If you have never heard of Brad Barnes or had the opportunity to see him in action, bear in mind that he could be waiting to break and set new records on the cricket pitch.

Only 16 years old, Barnes stands more than six feet tall and is already demonstrating his impressive prowess on the pitch.

His latest spectacular performance was during the recent GraceKennedy Financial Group's (GKFG) ISSA Schoolboy Cricket Competition in which his school participated.

A fourth-former at the Manchester High School in Mandeville, Barnes is already making his schoolmates, teachers and his family proud, particularly his dad Bertram, who is an avid cricketer and his coach. He is grateful to his dad and mom, Melody, for their unwavering support.

Barnes is captain for both the Manchester High School Under-16 and Under-19 cricket teams. His best score to date is 105 not out in a Jamaica versus Leeward Islands Under-17 competition and taking 11 wickets for 99 runs in the Jamaica All-Island Under-16 competition.

Barnes said he, along with scores of other high-school cricketers, were thankful to the GraceKennedy Financial Group for giving them the opportunity to showcase their talents.

FINANCIAL SUPPORT

"I thank GraceKennedy for giving their financial support to cricket. It is not an easy sport to fund," said Barnes.

Principal Jasford Gabriel said the school's administration was anticipating that Barnes would reach the highest level in cricket.
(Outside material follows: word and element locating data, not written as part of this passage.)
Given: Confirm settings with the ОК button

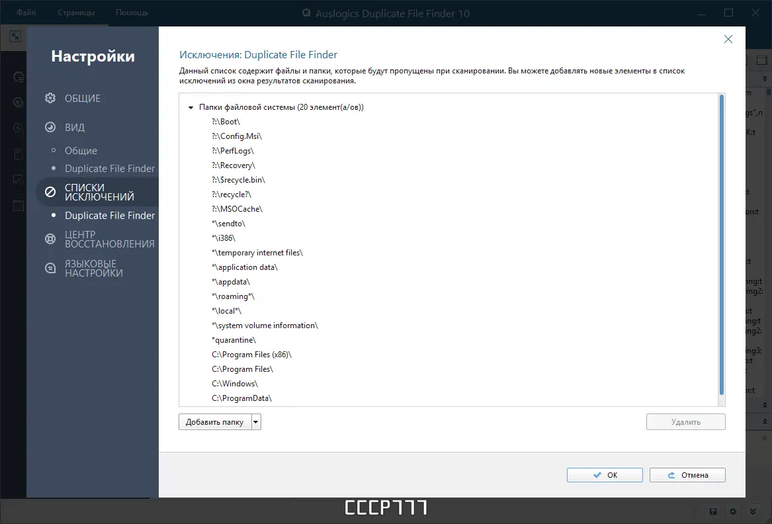Looking at the screenshot, I should (x=604, y=474).
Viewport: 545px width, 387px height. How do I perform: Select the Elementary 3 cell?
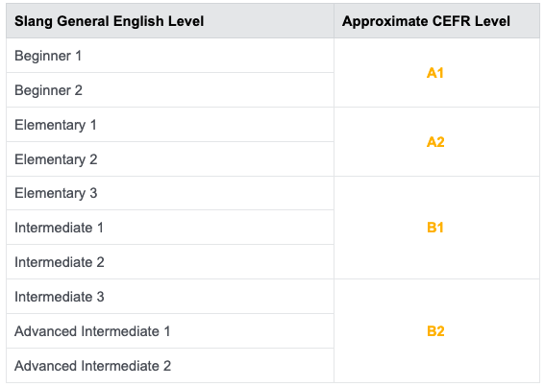(x=170, y=193)
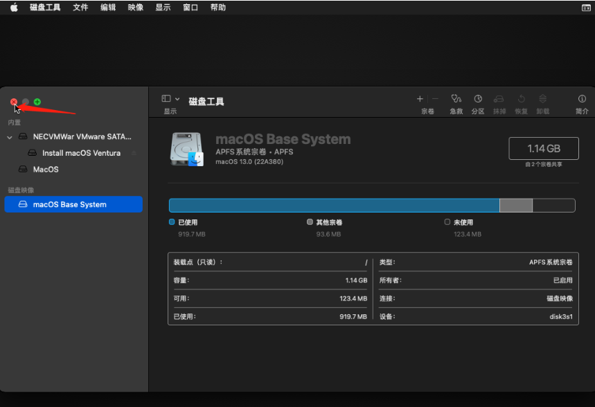Select Install macOS Ventura in sidebar
Screen dimensions: 595x407
[81, 153]
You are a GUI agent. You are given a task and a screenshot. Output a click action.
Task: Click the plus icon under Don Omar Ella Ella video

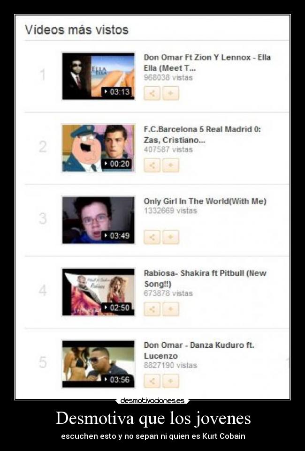[171, 93]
The talented Barnes did not hone his skills overnight. He shared that he had been playing cricket since age three, adding that he was born a natural cricketer - a tradition that runs in the family, handed down from his grandfather to his father and now to him, and even his nine-year-old brother.

Cricket has traditionally earned the reputation of being a 'gentleman's sport' and Barnes can attest that the discipline of the game has been impacting his everyday life positively.
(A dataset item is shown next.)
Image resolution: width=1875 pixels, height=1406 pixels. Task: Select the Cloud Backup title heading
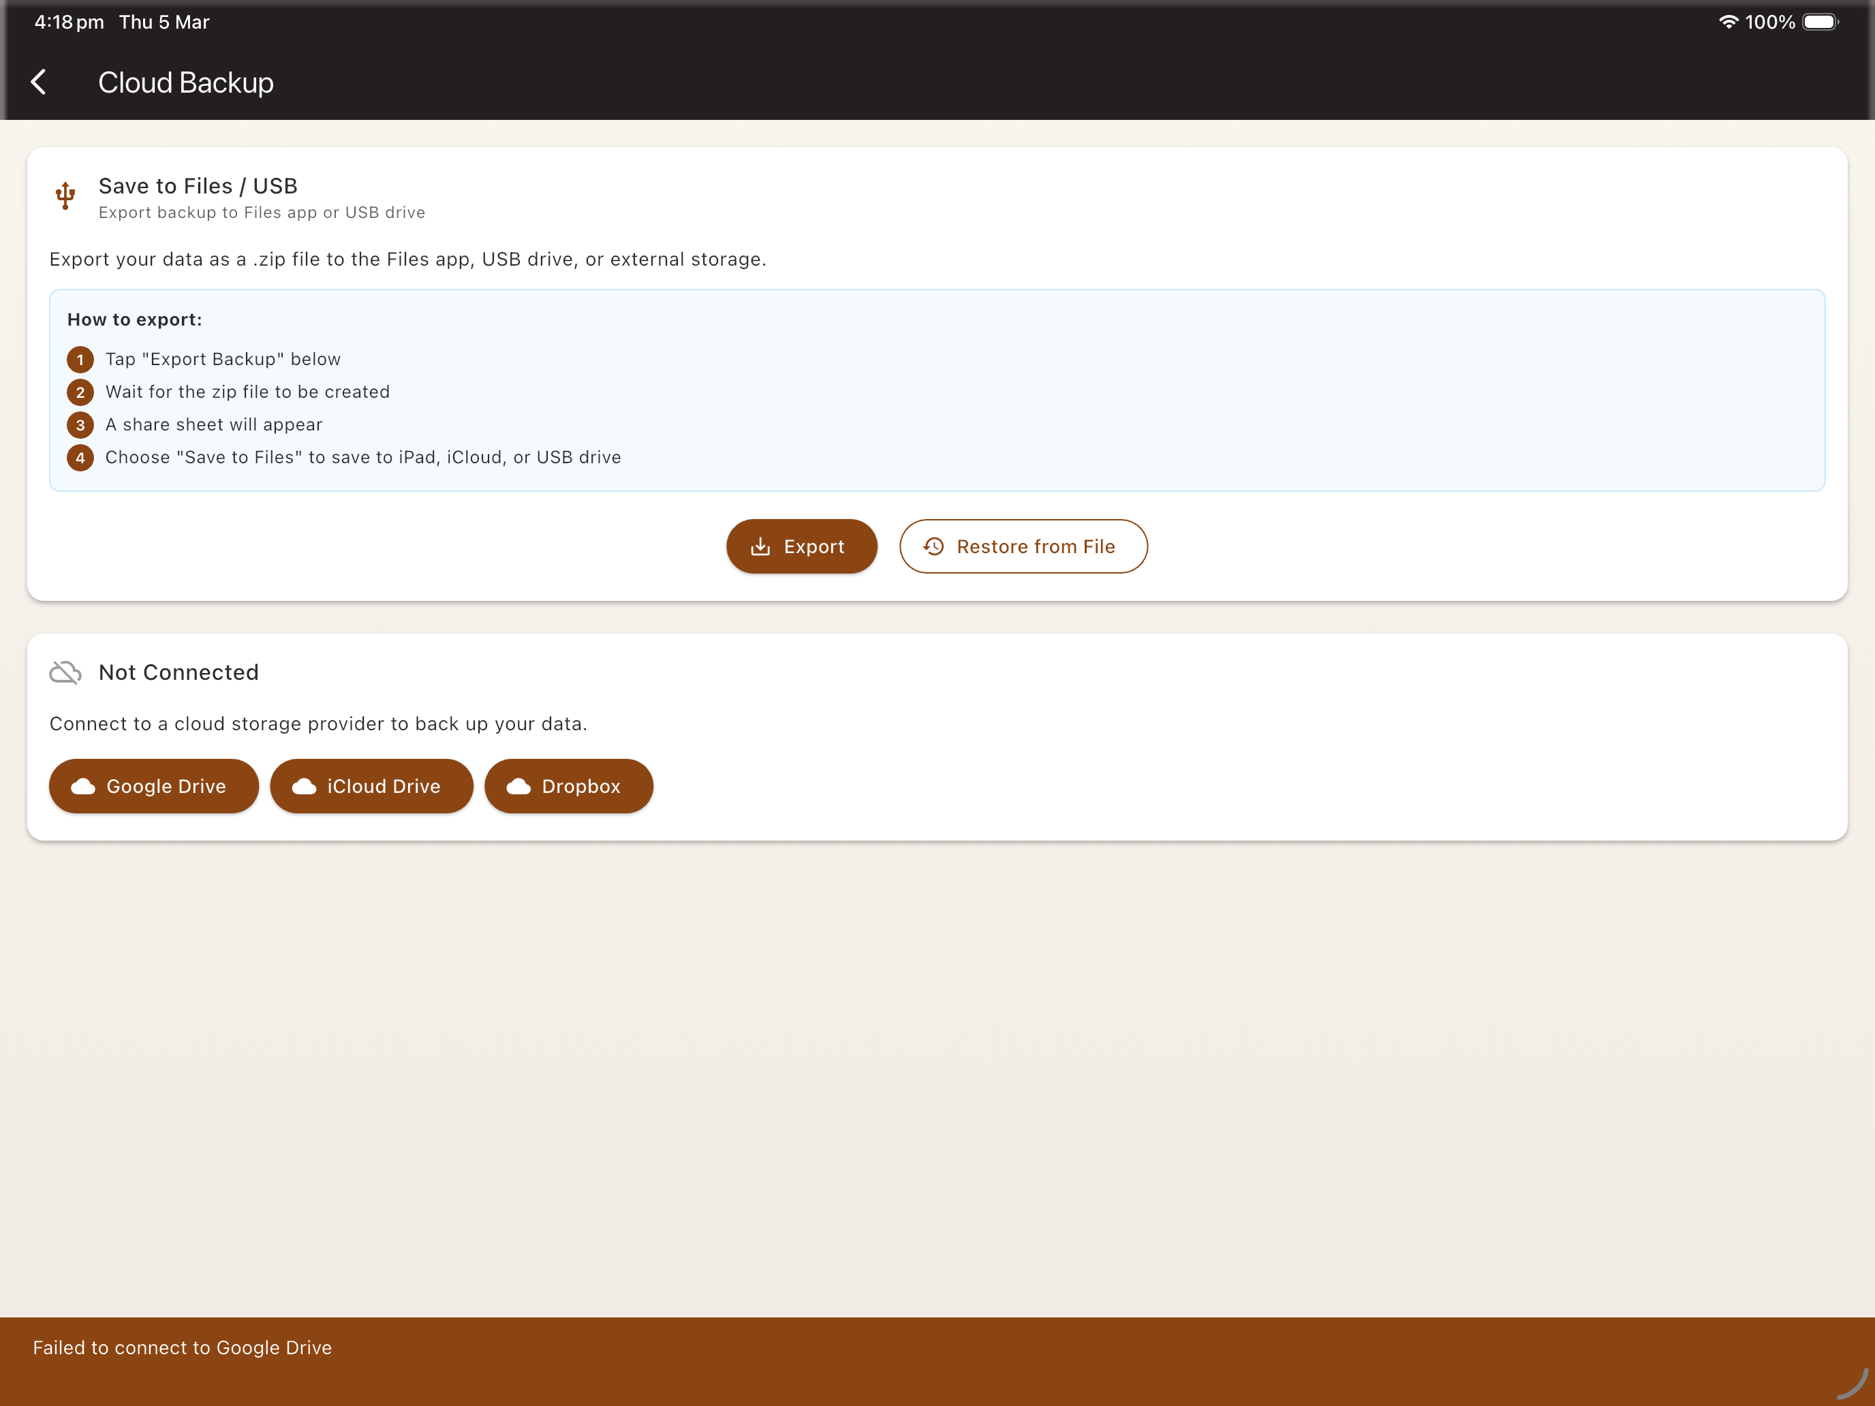point(186,82)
"It molds us mentally and physically and teaches us how to be disciplined. As players, we will meet different people from different backgrounds and the sport is preparing us from now to handle different situations," he noted.

Barnes says he admires Kumar Sangakkara's behaviour on and off the field, and he would like to emulate him in the future.

His five-year plan includes playing for the West Indies, and he knows that it will take hard work, dedication and discipline to make it to the big games; and Barnes says he is well prepared to face and conquer the challenges to achieving his goal.